Planning for a rainy day
After a long hot weekend which saw May bank holiday temperature records broken in the UK, it seems almost indecent to talk about planning for a rainy day. And we do have to admit that this article isn’t simply about rainy day planning. Rather we are taking a look at the benefits of taking steps to cover all eventualities.
So in choosing our title we were more reflecting on the topsy-turvy nature of the UK weather which this year has already brought us the coldest start to March since records began, following on from the second sunniest February since 1929. With that start, who knows what the rest of the year will bring and whether umbrellas or sunshades will be more appropriate.
But if our ability to prepare for the uncertainties of the weather are somewhat limited, there are other areas in life where we can be far better prepared. And the key to successful preparation is a mix of anticipation and flexible planning. To illustrate this we’re going to take a look at business telephony systems.

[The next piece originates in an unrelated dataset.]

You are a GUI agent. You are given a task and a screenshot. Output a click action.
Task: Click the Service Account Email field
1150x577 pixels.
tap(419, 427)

When you start out in business your telephony needs may be quite simple; perhaps a single business line allied to an answerphone or virtual assistant messaging service for those times when you are with customers and unable to respond immediately to calls. But as your business grows those simple telephone structures may no longer be enough to support your changing needs. Perhaps your growing business will take you away from the office more than before. You may be taking on extra employees or a developing product line may need to be supported by a helpdesk or an information line. And then there are those one-off exercises, where the volume of calls may rise exponentially in response to a special offer or marketing drive.
Many of these changes may already have been anticipated in the strategy or business planning process. However, high-level planning is not enough if you want to ensure that your processes will support the growing needs of the business. There’s a saying which runs ‘fail to plan and plan to fail’ and it is never more apparent than when your business line is ringing off the hook and social media comments are less than complimentary about your contactability.
That’s where flexible planning comes into its own. The general rule is that the more flexibility you build into your system at the outset, the more cost effective it will prove in the long run. What you certainly don’t want to do is to tie yourself into a fixed telephone system which may need to be completely replaced or overhauled as the business develops. All that will do is add to disruption and cost. And you also don’t want to start out buying a telephone system now which is designed to meet your expectations of the business several years down the line. All that will do is tie up capital in a complex telephony system, packed with features that you don’t even need.
No, the solution is to choose a flexible telephone package which you can add to in response to developing business needs. That way you only pay now for the features you need now; with it being easy to add features or to scale in size as required. So if you do need to take on extra staff at short notice, to bring in an international calling feature or simply to change call pathways then you can do so without having to start again. And if the system also takes care of any ‘rainy day’ business disruptions such as the need to temporarily switch offices at short notice then you know that rain or shine, your phone system will be contributing to your success.